Question

An automobile has a vertical radio antenna 1.40 m long. The automobile travels at 56.0 km/h on a horizontal road where Earth's magnetic field is 50.0 µT, directed toward the north and downward at an angle of 65.0° below the horizontal.

Calculate the magnitude of this induced emf.

...........MV

Answer 1

The induced emf of a conductor L moving with velocity V in a magnetic field B is given by the formula;

E = (V cross B) dot ( L )

Where V , B & L are vectors.

In your case, I would imagine a plane tangent to the Earth at your location. Let x be the horizontal East/West direction. Let y be the North/South direction and Let z be perpendicular to the plane or the ground.

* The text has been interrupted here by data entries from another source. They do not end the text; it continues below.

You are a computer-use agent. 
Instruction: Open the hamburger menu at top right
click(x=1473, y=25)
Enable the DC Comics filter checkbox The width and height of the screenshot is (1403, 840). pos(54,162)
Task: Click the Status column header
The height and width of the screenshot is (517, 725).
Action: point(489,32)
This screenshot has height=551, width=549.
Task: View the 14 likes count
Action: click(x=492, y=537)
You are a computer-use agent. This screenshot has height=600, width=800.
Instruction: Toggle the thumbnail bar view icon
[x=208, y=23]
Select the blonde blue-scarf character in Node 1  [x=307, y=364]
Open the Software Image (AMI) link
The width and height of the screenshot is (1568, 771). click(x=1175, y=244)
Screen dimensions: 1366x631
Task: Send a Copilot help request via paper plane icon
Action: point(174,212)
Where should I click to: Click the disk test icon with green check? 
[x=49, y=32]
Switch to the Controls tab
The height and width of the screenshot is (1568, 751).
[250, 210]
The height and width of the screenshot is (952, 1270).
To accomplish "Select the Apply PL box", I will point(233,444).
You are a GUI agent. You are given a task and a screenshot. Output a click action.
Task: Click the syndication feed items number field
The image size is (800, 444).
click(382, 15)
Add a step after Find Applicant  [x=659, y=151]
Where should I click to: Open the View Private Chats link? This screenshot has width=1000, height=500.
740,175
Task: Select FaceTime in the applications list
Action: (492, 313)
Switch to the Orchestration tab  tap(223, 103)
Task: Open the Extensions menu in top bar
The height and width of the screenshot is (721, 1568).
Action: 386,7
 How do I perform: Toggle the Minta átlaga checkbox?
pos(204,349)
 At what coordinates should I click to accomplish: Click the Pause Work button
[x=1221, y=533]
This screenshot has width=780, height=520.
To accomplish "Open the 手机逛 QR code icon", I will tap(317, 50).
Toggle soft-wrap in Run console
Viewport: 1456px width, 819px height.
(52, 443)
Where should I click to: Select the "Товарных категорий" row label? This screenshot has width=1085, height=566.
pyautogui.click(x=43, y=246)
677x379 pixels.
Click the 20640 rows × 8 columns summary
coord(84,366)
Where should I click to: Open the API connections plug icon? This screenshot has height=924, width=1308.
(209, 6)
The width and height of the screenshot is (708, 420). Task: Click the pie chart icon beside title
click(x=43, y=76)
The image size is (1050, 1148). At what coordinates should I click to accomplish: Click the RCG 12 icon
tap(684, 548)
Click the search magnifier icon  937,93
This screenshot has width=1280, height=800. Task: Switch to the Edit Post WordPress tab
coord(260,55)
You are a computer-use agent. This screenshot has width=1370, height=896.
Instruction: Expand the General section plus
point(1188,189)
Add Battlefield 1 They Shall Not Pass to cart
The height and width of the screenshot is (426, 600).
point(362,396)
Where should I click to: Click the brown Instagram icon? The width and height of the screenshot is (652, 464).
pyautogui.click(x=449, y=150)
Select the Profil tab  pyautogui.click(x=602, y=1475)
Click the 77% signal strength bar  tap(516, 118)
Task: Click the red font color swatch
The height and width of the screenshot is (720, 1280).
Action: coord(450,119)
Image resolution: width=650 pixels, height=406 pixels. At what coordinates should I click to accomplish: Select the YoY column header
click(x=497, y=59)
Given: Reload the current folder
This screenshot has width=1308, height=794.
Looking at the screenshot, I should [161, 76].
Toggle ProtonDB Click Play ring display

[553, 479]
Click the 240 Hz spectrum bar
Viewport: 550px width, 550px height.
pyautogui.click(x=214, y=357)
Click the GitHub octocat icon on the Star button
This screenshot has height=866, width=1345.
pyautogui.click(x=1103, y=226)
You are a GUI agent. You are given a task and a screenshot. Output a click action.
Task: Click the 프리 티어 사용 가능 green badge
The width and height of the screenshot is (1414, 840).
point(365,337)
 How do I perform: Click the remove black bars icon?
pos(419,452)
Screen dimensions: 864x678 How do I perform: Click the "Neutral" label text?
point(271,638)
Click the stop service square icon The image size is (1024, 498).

The unit vectors in these directions are (i, j, k )

Then from the given information your vectors are;

V = (Vx)i and L = (Lz)k and B = (By)j - (Bz)k (minus for below horizontal)

Now (V cross B) = (Vx)(By)(i cross j) - (Vx)(Bz)(i cross k)

= (Vx)(By)k + (Vx)(Bz)j

Now Dot this into (L)k and only the first term is non zero;

(V cross B) dot (L) = (Vx)(By)(Lz)

Where; Vx = 56 km/h = 15.55 m/s

Lz = 1.40 m

By = (B)Sin(65) = (50.0 x 10^-6)(.91) = 45.31 x 10^-6 T

E = (15.55)(1.40)(45.31 x 10^-6) = .000986 volts

I hope your familiar with vector products between unit vectors.